Beide Wissenschaftler sind auch im Hauptberuf mit Weltraumforschung beschäftigt. Sie arbeiten beim Deutschen Zentrum für Luft- und Raumfahrt (DLR) in Köln. Dr. Eversberg ist Projektleiter für ein Radar, das Weltraumschrott ausfindig machen soll. Dr. Vollmann arbeitet an Robotertechnik für den Einsatz im All. „Wir sind Profi-Wissenschaftler und bekloppte Hobbyastronomen zugleich“, sagt Eversberg. Ihr Verein, der „Initiativkreis Schnörringen Telescope Science Institute“ arbeitet mit drei Schulen zusammen: Schülern der Gesamtschule Waldbröl sowie der Gymnasien in Waldbröl und Wissen werden lehrreiche Einblicke in den Weltraum ermöglicht. Wenn die neue Sternwarte fertig ist, sollen es mehr Schulen werden. (ag)

www.stsci.de

Schulen werde die Möglichkeit eröffnet, die Profianlage zu nutzen. Lehrern sollen Schlüssel für die Sternwarte überlassen werden, um etwa mit ihren Astronomie-AGs den Kosmos zu erforschen. „Eine große Chance für die Jugend“, sagt Eversberg, der mit Hunderten Schulanfragen aus dem ganzen Land rechnet, sobald die Sternwarte eröffnet ist. Jens Eichner vom Kreis verspricht sich von der Sternwarte einen weiteren Baustein in der Mint-Förderung. Viele Astro-Wissenschaftler haben schon längst mitbekommen, welche Möglichkeit sich ihnen hier bieten wird. „Kollegen, die hier forschen wollen, wird das nur erlaubt, wenn sie dabei mit Schulen zusammenarbeiten“, berichtet Vollmann von seiner Antwort auf die Anfragen.

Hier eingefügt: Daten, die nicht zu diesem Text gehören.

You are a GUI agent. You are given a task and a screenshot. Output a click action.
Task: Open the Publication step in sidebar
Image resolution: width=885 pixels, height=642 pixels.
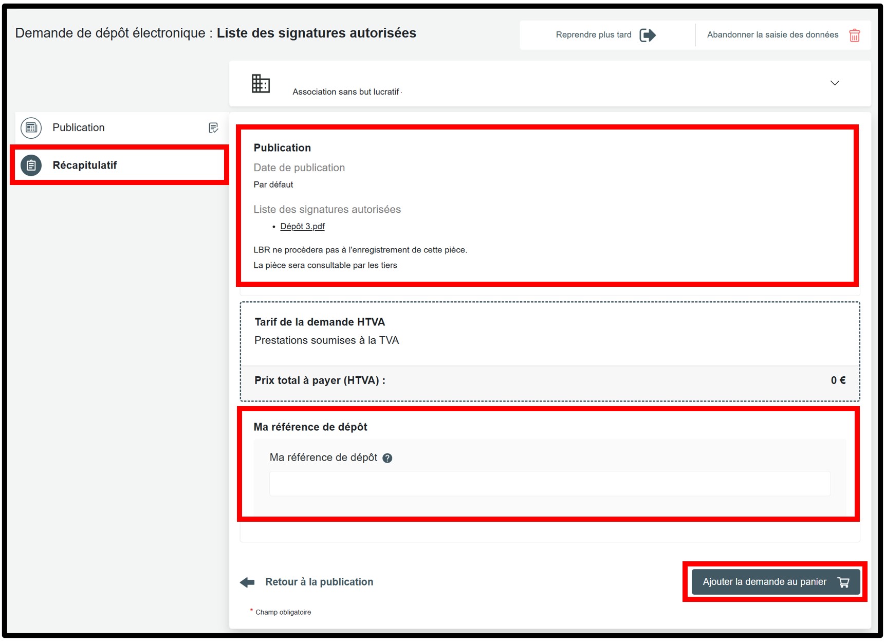pyautogui.click(x=79, y=127)
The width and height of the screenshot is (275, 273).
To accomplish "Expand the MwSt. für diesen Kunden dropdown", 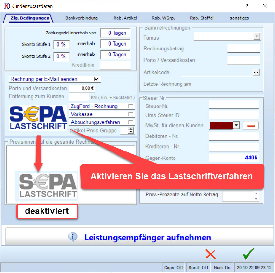I will click(x=236, y=125).
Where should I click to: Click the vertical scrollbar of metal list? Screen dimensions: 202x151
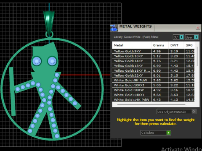(197, 57)
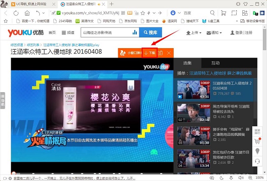
Task: Select the 选集 episode list tab
Action: tap(187, 63)
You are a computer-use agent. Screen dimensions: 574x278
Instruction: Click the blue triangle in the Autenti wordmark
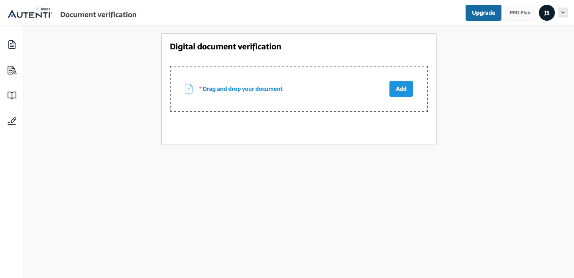[12, 15]
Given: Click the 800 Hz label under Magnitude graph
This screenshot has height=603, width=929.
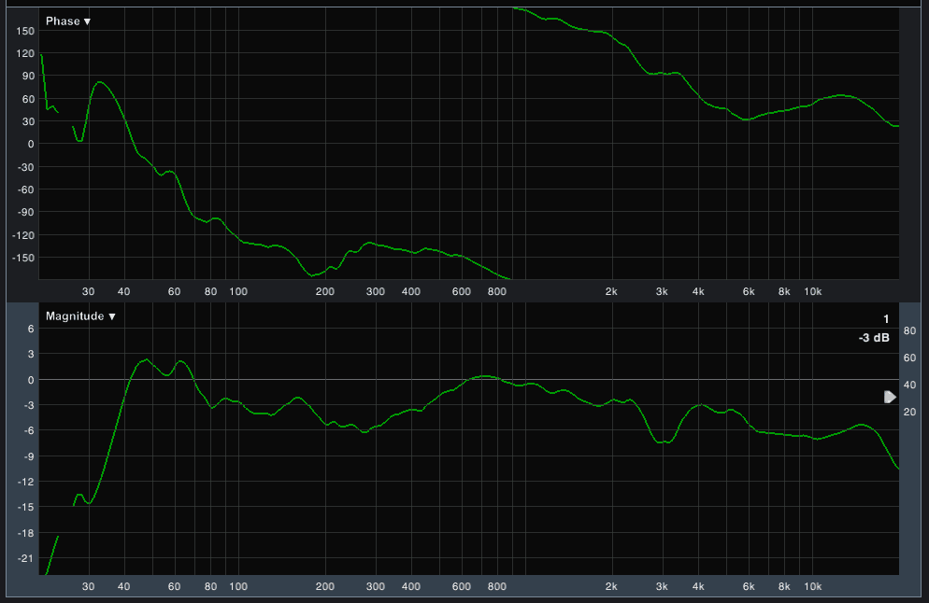Looking at the screenshot, I should [496, 587].
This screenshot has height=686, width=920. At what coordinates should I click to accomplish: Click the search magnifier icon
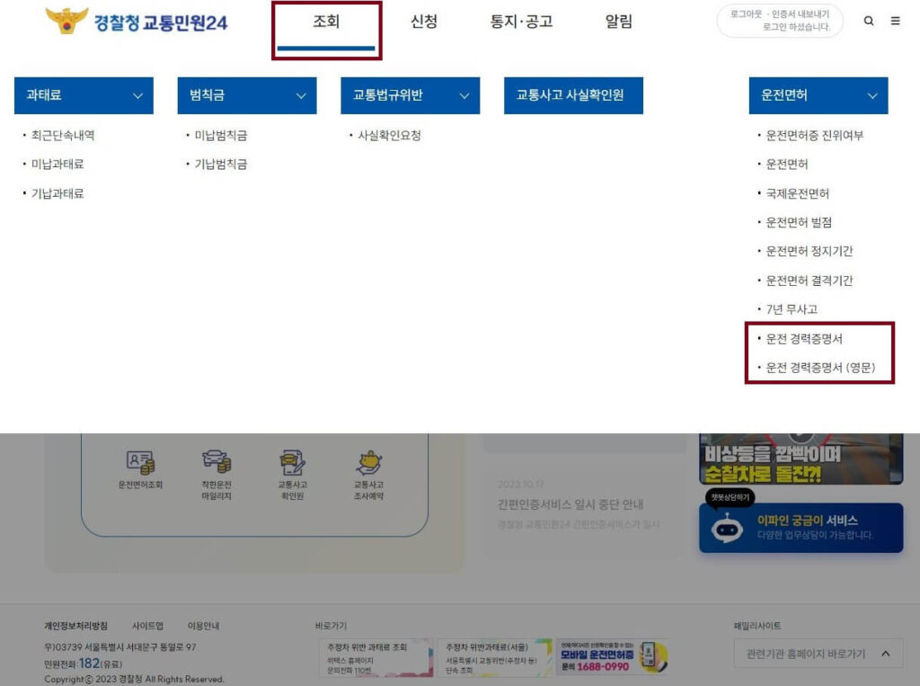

Zu 90 Prozent ist die Sternwarte fertig. Ein 64 Quadratmeter großer Seminarraum mit angeschlossener Teeküche neben dem Teleskopturm wird der theoretischen Arbeit dienen. Im hinteren Teil angeschlossen ist ein Sanitärraum sowie zwei Schlafräume, für die der Oberbergische Kreis nicht mehr benötigte Betten aus der Flüchtlingshilfe zur Verfügung stellen will. Im Außenbereich werden drei mannshohe Würfel aufgebaut, die je einem kleineren Teleskop Schutz bieten. Vollmann: „Die Würfel werden auf Schienen beiseite geschoben, sodass die Teleskope freistehen.“ Allein die Kosten für das Gebäude beziffern die beiden Initiatoren auf 150.000 Euro.

Eversberg und Vollmann wissen, welch großes Interesse ihr Projekt bei vielen Menschen weckt. Damit jeder einen Einblick erhält, wollen sie Tage der offenen Tür anbieten. Vielleicht schon im kommenden Jahr am bundesweiten Tag der Astronomie Ende März. Spätestens aber, wenn die Sternwarte 2020 in Betrieb gegangen ist. Doch bis dahin ist noch viel zu tun.